Add script_run regex feature

As explained in the docs, this helps detect spoofing attacks.
author: Karl Williamson <khw@cpan.org> 2017-12-23 23:15:37 -0700
committer: Karl Williamson <khw@cpan.org> 2017-12-24 17:20:45 -0700
commit: 034602eb0483306842c572ced4105398f6c38595 (patch)
tree: 4c92777d3695c39b3d181bb6d3b1393a43364556 /pod/perlre.pod
parent: 07093db4de0c6dc92b6c401b33af53b861e41ea2 (diff)

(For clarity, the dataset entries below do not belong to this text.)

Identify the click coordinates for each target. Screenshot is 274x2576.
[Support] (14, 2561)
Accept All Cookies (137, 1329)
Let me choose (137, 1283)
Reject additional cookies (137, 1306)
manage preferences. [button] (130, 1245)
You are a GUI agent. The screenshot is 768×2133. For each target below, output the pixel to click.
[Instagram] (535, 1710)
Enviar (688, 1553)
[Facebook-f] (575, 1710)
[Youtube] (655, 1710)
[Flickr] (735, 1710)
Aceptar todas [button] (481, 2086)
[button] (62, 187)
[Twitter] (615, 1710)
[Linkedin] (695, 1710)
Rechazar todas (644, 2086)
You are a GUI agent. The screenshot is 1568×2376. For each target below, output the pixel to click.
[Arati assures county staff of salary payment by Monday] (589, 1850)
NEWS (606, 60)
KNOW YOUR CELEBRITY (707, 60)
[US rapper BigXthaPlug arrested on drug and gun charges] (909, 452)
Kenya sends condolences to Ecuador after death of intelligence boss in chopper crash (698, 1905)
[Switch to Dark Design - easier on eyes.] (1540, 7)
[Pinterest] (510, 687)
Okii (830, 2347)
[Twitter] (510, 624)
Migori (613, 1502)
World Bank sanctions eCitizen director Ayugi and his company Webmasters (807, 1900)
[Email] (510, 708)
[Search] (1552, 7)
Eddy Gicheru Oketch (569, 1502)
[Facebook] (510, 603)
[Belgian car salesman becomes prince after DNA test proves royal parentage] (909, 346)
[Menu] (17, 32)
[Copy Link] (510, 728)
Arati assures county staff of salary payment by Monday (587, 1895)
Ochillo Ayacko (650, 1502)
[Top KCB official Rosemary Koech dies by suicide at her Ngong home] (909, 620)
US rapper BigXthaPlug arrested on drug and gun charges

download: perl-034602eb0483306842c572ced4105398f6c38595.tar.gz
1 files changed, 90 insertions, 0 deletions
diff --git a/pod/perlre.pod b/pod/perlre.pod
index f902ea9ceb..7a1d405c79 100644
--- a/pod/perlre.pod
+++ b/pod/perlre.pod
@@ -706,6 +706,10 @@ the pattern uses a Unicode break (C<\b{...}> or C<\B{...}>); or
 
 the pattern uses L</C<(?[ ])>>
 
+=item 8
+
+the pattern uses L<C<(+script_run: ...)>|/Script Runs>
+
 =back
 
 Another mnemonic for this modifier is "Depends", as the rules actually
@@ -2412,6 +2416,92 @@ whether they match is considered relevant.  For an example
 where side-effects of lookahead I<might> have influenced the
 following match, see L</C<< (?>pattern) >>>.
 
+=head2 Script Runs
+
+A script run is basically a sequence of characters, all from the same
+Unicode script (see L<perlunicode/Scripts>), such as Latin or Greek.  In
+most places a single word would never be written in multiple scripts,
+unless it is a spoofing attack.  An infamous example, is
+
+ paypal.com
+
+Those letters could all be Latin (as in the example just above), or they
+could be all Cyrillic (except for the dot), or they could be a mixture
+of the two.  In the case of an internet address the C<.com> would be in
+Latin, And any Cyrillic ones would cause it to be a mixture, not a
+script run.  Someone clicking on such a link would not be directed to
+the real Paypal website, but an attacker would craft a look-alike one to
+attempt to gather sensitive information from the person.
+
+Starting in Perl 5.28, it is now easy to detect strings that aren't
+script runs.  Simply enclose just about any pattern like this:
+
+ (+script_run:pattern)
+
+What happens is that after I<pattern> succeeds in matching, it is
+subjected to the additional criterion that every character in it must be
+from the same script (see exceptions below).  If this isn't true,
+backtracking occurs until something all in the same script is found that
+matches, or all possibilities are exhausted.  This can cause a lot of
+backtracking, but generally, only malicious input will result in this,
+though the slow down could cause a denial of service attack.  If your
+needs permit, it is best to make the pattern atomic.
+
+ (+script_run:(?>pattern))
+
+(See L</C<(?E<gt>pattern)>>.)
+
+In Taiwan, Japan, and Korea, it is common for text to have a mixture of
+characters from their native scripts and base Chinese.  Perl follows
+Unicode's UTS 39 (L<http://unicode.org/reports/tr39/>) Unicode Security
+Mechanisms in allowing such mixtures.
+
+The rules used for matching decimal digits are somewhat different.  Many
+scripts have their own sets of digits equivalent to the Western C<0>
+through C<9> ones.  A few, such as Arabic, have more than one set.  For
+a string to be considered a script run, all digits in it must come from
+the same set, as determined by the first digit encountered. The ASCII
+C<[0-9]> are accepted as being in any script, even those that have their
+own set.  This is because these are often used in commerce even in such
+scripts.  But any mixing of the ASCII and other digits will cause the
+sequence to not be a script run, failing the match.  As an example,
+
+ qr/(?script_run: \d+ \b )/x
+
+guarantees that the digits matched will all be from the same set of 10.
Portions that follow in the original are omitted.